**Selected extract**
Content starts

The ZSE-listed extractor is already embroiled in a messy labour feud with its employees and managers who have taken the company to court to fight numerous alleged violations of employment contracts since the company withdrew its retrenchment bid last year.

Muvhevhi, who is employed by Trojan Mine as a clerk, was served with the suspension letter on Thursday and subsequently driven out of the plant just before a scheduled joint consultative meeting between the management and worker representatives of Tojan Mine, Bindura Smelter & Refinery and Shangani Mine, currently on care and maintenance.

The meeting was subsequently called off.

The suspension letter, signed by Trojan Mine captain Michael Toringepi and printed on Mwana Africa plc’s letterhead, stated that Muvhevhi had been suspended with immediate effect for speaking to NewsDay on the company’s unending labour disputes and the deterioration of employee welfare since BNC shut down its operations in December 2008.

“The specific issue giving rise to your disciplinary action is that you’re alleged to have breached Section 9.2, part C of the Group Employment Code of Conduct by your statements to the NewsDay articles published on 10 October 2010 and 11 October 2010.”

The disciplinary hearing on the matter is scheduled for October 26, next week.

Before going to press on Thursday, NewsDay called BNC managing director David Murangari and chief operating officer Batisai Manhando seeking comment, but was told to e-mail Kalaa Mpinga in London.

Mpinga is the CEO of AIM-listed Mwana Africa plc, which holds a controlling interest in BNC that took over Tojan Mine, Bindura Smelter & Refinery and Shangani Mine from Anglo-American plc.

“It’s an attempt to victimise me, yet as a workers’ representative I’m allowed to speak on behalf of workers,” Muvhevhi said in telephone interview from Bindura.

“They want to get rid of me so that they deny workers protection and representation.”

Content ends

**Dataset entries**
Content starts

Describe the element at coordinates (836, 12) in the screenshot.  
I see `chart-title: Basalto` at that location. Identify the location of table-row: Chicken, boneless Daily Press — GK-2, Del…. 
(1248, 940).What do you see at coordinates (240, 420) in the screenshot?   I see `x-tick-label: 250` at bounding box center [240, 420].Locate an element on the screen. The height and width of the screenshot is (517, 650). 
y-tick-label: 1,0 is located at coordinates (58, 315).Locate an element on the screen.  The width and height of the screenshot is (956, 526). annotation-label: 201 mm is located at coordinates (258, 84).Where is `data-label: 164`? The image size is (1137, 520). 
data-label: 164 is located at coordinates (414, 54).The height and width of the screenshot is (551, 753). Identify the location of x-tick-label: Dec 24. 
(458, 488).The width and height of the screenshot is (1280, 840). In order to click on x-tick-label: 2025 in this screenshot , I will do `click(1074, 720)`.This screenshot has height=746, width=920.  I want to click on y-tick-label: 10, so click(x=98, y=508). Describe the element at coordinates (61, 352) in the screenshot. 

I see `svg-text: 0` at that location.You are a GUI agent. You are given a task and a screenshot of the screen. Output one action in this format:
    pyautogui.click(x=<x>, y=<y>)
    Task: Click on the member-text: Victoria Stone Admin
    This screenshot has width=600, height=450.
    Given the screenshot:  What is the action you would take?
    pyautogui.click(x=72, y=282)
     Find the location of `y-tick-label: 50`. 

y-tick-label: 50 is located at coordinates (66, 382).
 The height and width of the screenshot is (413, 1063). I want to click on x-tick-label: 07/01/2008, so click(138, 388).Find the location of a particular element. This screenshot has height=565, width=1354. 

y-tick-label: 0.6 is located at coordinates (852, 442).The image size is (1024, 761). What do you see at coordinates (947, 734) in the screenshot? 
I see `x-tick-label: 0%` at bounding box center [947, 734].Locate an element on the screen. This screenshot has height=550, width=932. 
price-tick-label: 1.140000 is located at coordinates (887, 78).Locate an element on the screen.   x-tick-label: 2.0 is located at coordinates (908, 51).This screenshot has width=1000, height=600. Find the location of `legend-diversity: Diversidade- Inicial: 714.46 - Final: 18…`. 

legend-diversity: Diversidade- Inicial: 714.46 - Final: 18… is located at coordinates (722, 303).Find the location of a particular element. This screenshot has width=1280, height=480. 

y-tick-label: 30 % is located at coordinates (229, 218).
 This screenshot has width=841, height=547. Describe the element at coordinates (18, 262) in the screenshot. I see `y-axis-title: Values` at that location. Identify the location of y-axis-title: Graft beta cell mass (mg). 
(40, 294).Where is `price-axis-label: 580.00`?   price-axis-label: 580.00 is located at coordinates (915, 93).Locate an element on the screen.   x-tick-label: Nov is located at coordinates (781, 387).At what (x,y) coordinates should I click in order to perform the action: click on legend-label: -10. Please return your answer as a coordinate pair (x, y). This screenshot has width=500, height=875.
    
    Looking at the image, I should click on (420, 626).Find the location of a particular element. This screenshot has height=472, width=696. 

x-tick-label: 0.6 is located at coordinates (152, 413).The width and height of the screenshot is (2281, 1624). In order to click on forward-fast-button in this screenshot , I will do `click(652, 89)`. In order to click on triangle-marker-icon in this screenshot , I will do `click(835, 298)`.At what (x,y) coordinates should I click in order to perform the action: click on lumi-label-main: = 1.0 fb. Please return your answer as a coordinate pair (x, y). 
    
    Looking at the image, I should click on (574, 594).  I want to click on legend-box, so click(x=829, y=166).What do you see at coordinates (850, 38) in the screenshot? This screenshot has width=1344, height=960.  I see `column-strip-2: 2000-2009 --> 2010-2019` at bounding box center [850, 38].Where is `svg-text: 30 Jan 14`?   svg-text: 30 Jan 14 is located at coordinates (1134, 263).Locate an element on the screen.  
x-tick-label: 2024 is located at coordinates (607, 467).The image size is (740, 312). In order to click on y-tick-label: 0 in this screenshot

Content ends

**Exercise objective**
Answer these questions from the article about Muvhevhi's suspension:
(a) What job does Muvhevhi hold at Trojan Mine?
(b) Who signed the suspension letter?
(c) On what date is the disciplinary hearing scheduled?

**Task output**
(a) Clerk.
(b) Trojan Mine captain Michael Toringepi.
(c) October 26.